Taking my Adopt Me dog to school
Image: Adopt Me

That isn't to say that Roblox is completely without issues. Because you're stuck using the infrastructure that Roblox provides for making games, you don't have much control over the game's visuals. Roblox default to a Lego-esque aesthetic, where player characters look like the meeples that you use for board games, and if you aren't a fan of that as a developer you'll just have to get used to it. The revenue sharing model with Roblox also leaves something to be desired for Ling.
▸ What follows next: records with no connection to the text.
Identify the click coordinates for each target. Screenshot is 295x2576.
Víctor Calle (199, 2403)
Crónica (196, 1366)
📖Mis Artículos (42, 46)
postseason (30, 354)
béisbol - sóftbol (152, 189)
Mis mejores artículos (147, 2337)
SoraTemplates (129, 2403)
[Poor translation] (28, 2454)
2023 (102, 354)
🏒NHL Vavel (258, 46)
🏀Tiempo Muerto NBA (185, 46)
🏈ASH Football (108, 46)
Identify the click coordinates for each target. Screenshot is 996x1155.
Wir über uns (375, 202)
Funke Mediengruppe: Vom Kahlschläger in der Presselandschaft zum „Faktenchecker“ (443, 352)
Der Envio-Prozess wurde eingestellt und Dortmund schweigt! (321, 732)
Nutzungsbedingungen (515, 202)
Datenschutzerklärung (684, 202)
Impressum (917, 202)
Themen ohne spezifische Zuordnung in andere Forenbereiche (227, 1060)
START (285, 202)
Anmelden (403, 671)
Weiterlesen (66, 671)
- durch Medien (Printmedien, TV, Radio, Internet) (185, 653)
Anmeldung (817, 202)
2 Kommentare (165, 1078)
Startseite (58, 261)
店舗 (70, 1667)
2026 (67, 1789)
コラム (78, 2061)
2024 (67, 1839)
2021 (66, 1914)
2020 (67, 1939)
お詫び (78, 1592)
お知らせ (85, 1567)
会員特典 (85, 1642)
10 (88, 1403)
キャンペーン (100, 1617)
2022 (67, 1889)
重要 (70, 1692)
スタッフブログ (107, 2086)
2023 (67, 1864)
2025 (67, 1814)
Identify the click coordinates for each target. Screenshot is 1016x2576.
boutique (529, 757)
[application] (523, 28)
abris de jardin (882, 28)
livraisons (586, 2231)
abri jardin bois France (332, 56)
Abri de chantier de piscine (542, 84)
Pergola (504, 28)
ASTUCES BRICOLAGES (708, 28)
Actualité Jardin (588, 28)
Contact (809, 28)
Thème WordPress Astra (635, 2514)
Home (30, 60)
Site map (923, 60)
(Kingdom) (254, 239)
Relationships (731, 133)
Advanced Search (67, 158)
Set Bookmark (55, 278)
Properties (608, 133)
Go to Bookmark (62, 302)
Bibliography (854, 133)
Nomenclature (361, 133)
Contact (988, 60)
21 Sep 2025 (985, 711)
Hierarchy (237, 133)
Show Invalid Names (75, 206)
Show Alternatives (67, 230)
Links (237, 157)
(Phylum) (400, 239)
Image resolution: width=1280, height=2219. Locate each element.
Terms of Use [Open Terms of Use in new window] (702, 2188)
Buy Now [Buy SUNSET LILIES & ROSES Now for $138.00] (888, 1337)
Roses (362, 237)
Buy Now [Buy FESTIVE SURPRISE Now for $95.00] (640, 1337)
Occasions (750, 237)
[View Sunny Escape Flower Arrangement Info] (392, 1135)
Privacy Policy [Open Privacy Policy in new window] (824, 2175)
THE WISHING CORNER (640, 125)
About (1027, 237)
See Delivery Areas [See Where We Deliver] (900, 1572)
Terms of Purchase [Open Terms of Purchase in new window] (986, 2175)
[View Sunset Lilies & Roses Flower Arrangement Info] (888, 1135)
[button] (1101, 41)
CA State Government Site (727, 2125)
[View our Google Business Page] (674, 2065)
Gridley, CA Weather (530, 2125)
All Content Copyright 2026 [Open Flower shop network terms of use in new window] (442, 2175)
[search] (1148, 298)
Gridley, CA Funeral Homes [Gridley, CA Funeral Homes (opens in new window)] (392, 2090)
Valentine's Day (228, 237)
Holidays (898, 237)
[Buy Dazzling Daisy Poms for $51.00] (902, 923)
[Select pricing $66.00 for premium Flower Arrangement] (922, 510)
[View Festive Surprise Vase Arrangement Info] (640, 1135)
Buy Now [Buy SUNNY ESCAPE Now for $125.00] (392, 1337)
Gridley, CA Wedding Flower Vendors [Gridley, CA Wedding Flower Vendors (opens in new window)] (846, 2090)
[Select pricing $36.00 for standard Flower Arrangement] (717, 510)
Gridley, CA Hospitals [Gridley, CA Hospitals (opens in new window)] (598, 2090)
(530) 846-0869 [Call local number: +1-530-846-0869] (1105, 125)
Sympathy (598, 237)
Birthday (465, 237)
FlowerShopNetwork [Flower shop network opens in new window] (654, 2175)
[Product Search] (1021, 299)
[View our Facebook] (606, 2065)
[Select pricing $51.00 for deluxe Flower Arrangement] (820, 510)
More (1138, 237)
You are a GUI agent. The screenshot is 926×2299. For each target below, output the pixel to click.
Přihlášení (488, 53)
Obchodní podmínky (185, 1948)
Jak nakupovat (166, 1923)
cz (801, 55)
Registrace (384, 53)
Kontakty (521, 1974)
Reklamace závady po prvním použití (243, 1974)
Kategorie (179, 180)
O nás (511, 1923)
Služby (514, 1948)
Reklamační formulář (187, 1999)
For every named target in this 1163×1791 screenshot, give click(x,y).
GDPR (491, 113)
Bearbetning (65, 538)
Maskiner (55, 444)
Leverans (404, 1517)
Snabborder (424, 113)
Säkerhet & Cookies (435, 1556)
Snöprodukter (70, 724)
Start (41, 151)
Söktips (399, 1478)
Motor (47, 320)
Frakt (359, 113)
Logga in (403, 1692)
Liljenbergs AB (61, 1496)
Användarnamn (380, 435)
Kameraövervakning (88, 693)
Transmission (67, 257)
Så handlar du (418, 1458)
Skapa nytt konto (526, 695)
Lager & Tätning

"Through the Developer Exchange program, Roblox takes around 78 percent cut of the revenue players spend in your games compared to 30 percent on Steam and the App store, or 18 percent on the Epic Games Store," Ling said.  "When I tell my more traditional dev friends this number they are shocked. We have a great relationship with Roblox and are thankful to be working alongside them to continue growing the platform, but I'd be lying if I said I didn't cringe a little when I look at the numbers and see that we only get ~23 percent  of the money our players are spending in our game."

It's undeniable, though, that Adopt Me is as popular as the biggest games that we've deemed cultural phenomena, and far outpaces the concurrent player figures for other games on Steam, like Fall Guys and Counter-Strike. We should be talking about it in the same breath as Fortnite. Or at the very least, taking a closer look at what's popular on Roblox. 

"It was a struggle to convince more traditionally-minded industry people that we were 'serious' despite having better numbers than many well-known studios," Ling said. "It's still a struggle now with all these big numbers."